A typical elastogram of a fibroadenoma is shown in Figure 3. Note that an elastogram is always shown along with the corresponding sonogram so that the observer may closely correlate the two.
FIGURE 3. Sonogram (left) and elastogram (right) of fibroadenoma (arrows). In elastogram, softer areas are brighter.
The fibroadenoma (FA) is somewhat darker (harder) than the surrounding tissue, but not by a large margin. Dark areas on an elastogram may correlate with cancer but must always be correlated with the corresponding sonogram since many dark areas are related to normal tissues. The dark areas at the bottom of the elastogram, for example, are seen to be related to chest wall muscle on the sonogram and not to either the FA or a cancer. Note also that the size of the FA of the elastogram is the same as the FA on the sonogram. This is characteristic of benign lesions.
FIGURE 4. Invasive ductal carcinoma. Sonogram is on left and elastogram on right. Arrows mark the lesion lateral margins on each image.
Figure 4 shows an invasive ductal carcinoma. The lesion appears as a hypoechoic mass on the sonogram with posterior shadowing. On the elastogram, it appears as a dark (hard) lesion with an even darker center. The size of the lesion on the elastogram is slightly larger than on the sonogram. The hardness (darkness) and larger size on the elastogram versus the sonogram are characteristic of most breast cancers.

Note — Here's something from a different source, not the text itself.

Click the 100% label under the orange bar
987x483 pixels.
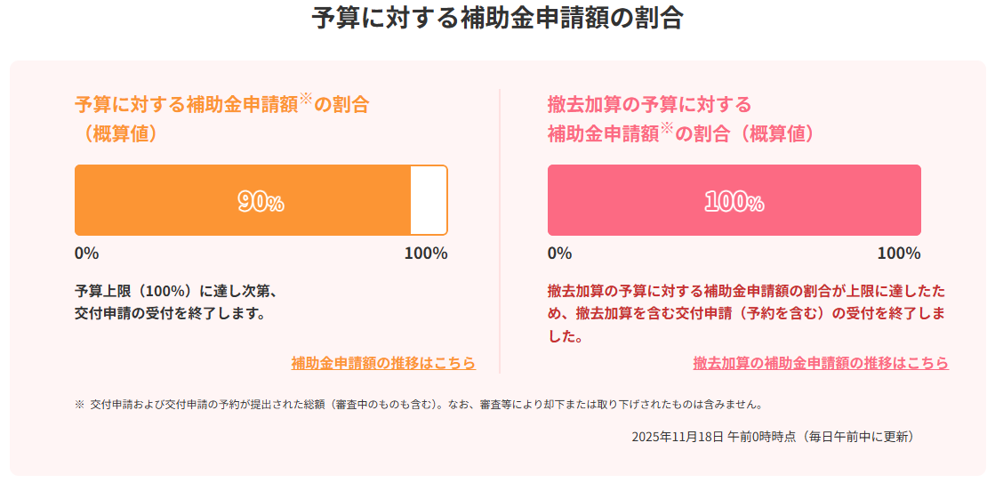426,253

FIGURE 5. Invasive ductal carcinoma. Sonogram is on left and corresponding elastogram on right. Arrows mark lesion boundaries.

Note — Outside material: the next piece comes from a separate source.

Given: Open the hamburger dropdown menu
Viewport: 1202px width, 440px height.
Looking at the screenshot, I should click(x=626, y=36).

Figure 5 shows another typical appearance of breast cancer, an irregular hard mass much larger than the corresponding sonographic lesion.
The above elastograms were obtained by exporting raw RF data from an ultrasound scanner, then processing those data in a separate workstation. Newer experimental systems and commercial systems produce elastograms in real-time as the user gently compresses the breast with the ultrasound transducer. An example of a real-time elastogram is shown in Figure 6.

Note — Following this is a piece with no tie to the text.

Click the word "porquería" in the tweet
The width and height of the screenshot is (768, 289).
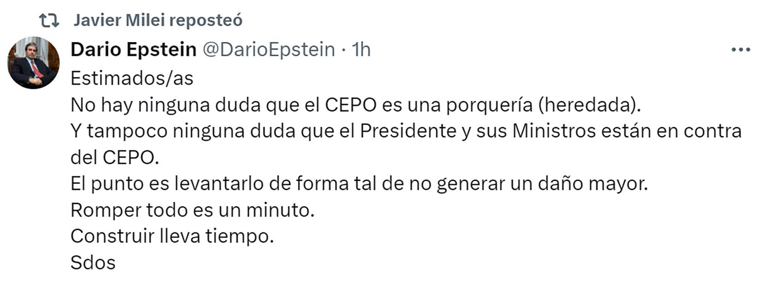tap(489, 105)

FIGURE 6. Real-time elastogram of fibroadenoma. (Video courtesy of Timothy Hall)
Using size difference alone, or in conjunction with a subjective hardness estimate based on the elastogram, results have varied. A recent report showed 100% sensitivity and specificity for distinguishing benign from malignant breast masses, but most studies have shown relatively high specificity (around 0.9).[5,6] Studies have suggested that the number of benign biopsies may be significantly reduced by using elastography.
Elastography has been successful enough in clinical testing that most manufacturers are testing or have released high-end commercial ultrasound systems with elastography. The table shows the commercial systems that currently offer or will offer elastography.
|Medison||Accuvix||On the market|
|Hitachi||EUB 8500||On the market|
|Ultrasonix||Sonix RP||In testing|
Image quality in elastography has improved considerably since its inception in the early 1990s, but there is still considerable room for improvement. Improvements in image quality will likely aid in the characterization of smaller breast lesions and improve the ability of elastography to predict the benignity of lesions, thus reducing unnecessary breast biopsies.
Elastography has also shown promise in the evaluation of lymph nodes and may therefore be useful in detecting occult nodal metastatic disease. Variants of elastography may also be useful in monitoring lymphedema, a common sequela of breast cancer therapy.